Thursday, 23 January 2014

(24) January 24: Exodus 7-8 & Matthew 17

Ask God to open your mind, heart and will to understand, delight in and obey what you read.

To discover:­­
As you read note the different ways God’s supremacy is displayed.

To ponder:
Again, we see we can never be too old to be used. Both in their eighties, Moses is like God in bearing his word and authority, mediated through Aaron (7v1). His stretching out of his hand and use of the staff emphasize God’s power is with them. God’s word is stressed too. Everything is done “as the LORD said,” and Moses and Aaron always act “as the LORD commanded.” By contrast, again and again Pharoah “would not listen” and “hardened his heart.” This would be a pertinent reminder to later Israel, when called to obey God’s commands. Not to, could mean God’s anger and even plague too (5v3, Num 14v36-37). We then should ponder whether we are hardening our own hearts by refusing to obey God’s commands on some matter (Heb 3v12-13)?
            God’s purpose in the plagues and in hardening Pharoah’s heart is a merciful one.

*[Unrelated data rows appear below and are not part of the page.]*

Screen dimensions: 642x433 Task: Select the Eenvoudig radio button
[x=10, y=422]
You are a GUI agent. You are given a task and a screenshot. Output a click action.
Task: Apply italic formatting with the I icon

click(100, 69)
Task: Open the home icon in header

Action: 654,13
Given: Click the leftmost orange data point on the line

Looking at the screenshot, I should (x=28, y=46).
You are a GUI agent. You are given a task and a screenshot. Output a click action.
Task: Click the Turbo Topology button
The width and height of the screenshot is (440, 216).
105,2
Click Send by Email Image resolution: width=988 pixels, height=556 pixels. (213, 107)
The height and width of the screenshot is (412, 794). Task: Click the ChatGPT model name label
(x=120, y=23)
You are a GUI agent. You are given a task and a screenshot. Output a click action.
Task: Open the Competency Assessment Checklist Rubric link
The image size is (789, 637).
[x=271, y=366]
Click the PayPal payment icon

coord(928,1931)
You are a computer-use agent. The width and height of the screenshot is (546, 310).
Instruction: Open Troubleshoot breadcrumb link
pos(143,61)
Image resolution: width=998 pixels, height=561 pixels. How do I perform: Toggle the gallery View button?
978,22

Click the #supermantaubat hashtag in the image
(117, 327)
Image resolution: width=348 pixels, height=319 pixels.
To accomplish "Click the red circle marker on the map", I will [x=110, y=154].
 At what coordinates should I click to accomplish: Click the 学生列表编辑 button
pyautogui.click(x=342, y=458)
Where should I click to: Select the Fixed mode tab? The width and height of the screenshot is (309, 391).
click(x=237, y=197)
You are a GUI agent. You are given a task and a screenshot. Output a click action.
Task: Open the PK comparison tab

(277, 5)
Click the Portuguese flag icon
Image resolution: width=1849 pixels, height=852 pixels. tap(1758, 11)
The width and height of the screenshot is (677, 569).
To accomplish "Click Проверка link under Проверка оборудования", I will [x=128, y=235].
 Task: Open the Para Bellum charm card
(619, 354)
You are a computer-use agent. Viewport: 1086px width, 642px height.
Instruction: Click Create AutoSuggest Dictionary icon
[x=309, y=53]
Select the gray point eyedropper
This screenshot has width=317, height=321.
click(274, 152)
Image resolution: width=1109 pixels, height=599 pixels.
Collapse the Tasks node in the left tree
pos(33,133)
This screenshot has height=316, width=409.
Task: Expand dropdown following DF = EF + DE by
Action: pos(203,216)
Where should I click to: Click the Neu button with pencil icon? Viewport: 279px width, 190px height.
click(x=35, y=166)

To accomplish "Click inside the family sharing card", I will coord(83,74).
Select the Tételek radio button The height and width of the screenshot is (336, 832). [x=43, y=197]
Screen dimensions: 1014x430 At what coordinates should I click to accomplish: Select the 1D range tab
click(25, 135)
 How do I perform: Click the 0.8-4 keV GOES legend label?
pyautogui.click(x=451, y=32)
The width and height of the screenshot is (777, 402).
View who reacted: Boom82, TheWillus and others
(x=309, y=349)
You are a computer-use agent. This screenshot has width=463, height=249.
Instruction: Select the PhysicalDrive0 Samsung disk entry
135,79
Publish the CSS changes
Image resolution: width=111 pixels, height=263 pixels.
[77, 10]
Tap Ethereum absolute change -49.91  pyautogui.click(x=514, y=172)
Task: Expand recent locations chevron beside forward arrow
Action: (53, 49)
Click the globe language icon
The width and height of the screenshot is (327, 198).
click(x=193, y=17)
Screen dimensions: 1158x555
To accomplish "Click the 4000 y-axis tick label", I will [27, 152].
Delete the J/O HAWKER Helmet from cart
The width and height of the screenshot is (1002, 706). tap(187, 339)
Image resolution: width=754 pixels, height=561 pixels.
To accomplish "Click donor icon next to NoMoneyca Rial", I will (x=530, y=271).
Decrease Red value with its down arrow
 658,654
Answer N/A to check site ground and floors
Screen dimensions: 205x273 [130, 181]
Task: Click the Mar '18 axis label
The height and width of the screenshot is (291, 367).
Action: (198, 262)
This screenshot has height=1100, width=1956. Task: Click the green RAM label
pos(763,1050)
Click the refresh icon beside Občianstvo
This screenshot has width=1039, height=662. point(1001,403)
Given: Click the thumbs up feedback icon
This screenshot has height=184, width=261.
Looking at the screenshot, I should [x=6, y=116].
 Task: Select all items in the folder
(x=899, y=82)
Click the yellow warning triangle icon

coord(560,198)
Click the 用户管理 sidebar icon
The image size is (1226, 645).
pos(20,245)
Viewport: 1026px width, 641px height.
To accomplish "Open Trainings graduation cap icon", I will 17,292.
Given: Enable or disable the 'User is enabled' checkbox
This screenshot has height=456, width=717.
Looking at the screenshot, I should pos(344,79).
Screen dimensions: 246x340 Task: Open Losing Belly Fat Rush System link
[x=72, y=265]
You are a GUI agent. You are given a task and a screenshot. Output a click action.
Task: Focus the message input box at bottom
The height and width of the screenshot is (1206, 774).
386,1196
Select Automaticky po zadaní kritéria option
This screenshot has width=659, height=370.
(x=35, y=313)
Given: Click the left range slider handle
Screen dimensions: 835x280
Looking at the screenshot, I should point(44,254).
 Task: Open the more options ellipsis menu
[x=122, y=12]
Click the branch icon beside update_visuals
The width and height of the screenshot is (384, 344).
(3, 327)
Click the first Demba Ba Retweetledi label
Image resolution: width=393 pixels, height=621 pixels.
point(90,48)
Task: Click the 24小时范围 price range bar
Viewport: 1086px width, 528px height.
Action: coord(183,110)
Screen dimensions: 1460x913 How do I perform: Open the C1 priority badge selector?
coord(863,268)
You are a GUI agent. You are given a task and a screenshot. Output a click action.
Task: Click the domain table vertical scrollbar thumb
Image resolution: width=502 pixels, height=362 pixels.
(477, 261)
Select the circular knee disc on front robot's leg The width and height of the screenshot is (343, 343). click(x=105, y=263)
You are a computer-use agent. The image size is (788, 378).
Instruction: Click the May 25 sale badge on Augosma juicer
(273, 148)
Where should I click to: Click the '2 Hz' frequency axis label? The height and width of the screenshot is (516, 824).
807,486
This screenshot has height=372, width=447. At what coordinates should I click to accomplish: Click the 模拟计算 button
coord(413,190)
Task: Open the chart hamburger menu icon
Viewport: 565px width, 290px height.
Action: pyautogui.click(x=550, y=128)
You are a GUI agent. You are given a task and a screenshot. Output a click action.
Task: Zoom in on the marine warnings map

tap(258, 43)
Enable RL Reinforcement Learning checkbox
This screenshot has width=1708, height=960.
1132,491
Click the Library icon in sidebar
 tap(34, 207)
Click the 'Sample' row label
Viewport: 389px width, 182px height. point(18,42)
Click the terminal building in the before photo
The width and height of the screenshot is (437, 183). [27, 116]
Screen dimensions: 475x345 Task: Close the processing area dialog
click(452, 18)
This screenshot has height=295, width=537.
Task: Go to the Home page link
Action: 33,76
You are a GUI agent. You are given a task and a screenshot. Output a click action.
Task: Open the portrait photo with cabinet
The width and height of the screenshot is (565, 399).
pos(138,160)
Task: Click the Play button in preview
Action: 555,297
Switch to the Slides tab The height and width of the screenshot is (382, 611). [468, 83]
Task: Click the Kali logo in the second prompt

As always, he is seeking to bless the nations. The Egyptians believed Pharoah was an incarnate god who kept nature in harmony. God shows Pharoah’s impotence by bringing chaos to nature. His concern was that Egypt would know that he is the true creator God (7v5, 8v22). Christ’s nature miracles surely do the same, keeping us humbly aware of the limits even of medicine and technology.
            The first (Nile into blood) and tenth (dead firstborn sons) plagues reflect Pharoah’s earlier atrocity of seeking to kill Israel’s sons in the Nile. Plagues 1-9 come in triplets. The blood, frogs and lice show God’s superiority over the court magicians. They may have matched two plagues, but Aaron’s snake eats theirs, and the gnats cause them to accept “this is the finger of God” (8v19). Moreover, whereas Pharoah’s hardness is seen each time he almost relents but then refuses, the supremacy of God’s power and mercy is seen in relenting from sending the plagues, and just when Moses prays (8v12-13, 30-32). More than that, his answer is absolute: “Not a fly remained” (8v32).
Sceptics don’t need much alternative explanation to discount God’s works as Pharoah did. But God’s works prove him supreme nevertheless. Whether it is political, military, or demonic powers, Christ is exalted “far above all rule and authority, power and dominion” (Eph 1v21). What encouragement that he is for us, and that he hears our prayers.
Praying it home:
Thank God for how he has displayed in answering your prayers. Pray that you would not forget the limits of all human power, and his absolute supremacy.

Thinking further:
We do not know how the magicians copied God’s acts; although snakes can be paralyzed to be stiff like a staff. However, as the magicians acknowledged in the end, God’s acts were truly miraculous. Of course it is possible the plagues had natural explanations, with the miracle being their timing, exact geography, and their cessation when Moses prayed. The Nile turning to blood could refer to it just becoming red as when Joel talks of the moon “turning to blood” (Joel 3v4). However, the sceptical magicians would have been quick to point out if the plagues had natural explanations, and the fact that water even in pools and buckets turned to blood suggests they didn’t.